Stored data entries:

►

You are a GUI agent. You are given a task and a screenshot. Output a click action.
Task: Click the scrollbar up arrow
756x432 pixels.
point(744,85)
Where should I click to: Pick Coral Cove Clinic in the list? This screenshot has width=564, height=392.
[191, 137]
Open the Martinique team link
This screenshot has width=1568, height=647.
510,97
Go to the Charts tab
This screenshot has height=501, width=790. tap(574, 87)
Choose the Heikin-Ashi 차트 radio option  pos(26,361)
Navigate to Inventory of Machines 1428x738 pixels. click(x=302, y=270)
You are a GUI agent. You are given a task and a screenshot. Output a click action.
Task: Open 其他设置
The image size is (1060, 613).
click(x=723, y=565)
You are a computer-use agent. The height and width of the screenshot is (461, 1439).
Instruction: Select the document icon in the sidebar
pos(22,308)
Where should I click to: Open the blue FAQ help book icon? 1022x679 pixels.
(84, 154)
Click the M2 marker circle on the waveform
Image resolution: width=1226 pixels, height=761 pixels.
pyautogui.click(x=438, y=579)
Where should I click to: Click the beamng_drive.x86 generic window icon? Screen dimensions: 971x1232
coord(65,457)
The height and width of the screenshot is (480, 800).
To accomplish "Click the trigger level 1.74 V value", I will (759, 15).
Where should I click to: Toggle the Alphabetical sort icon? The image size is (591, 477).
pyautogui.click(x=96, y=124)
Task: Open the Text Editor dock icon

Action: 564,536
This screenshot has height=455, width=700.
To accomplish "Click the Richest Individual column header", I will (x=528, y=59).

◄

Exercise goal:
Answer with a single number: the count of lines in the entries that hold the word "will".

Response area:
2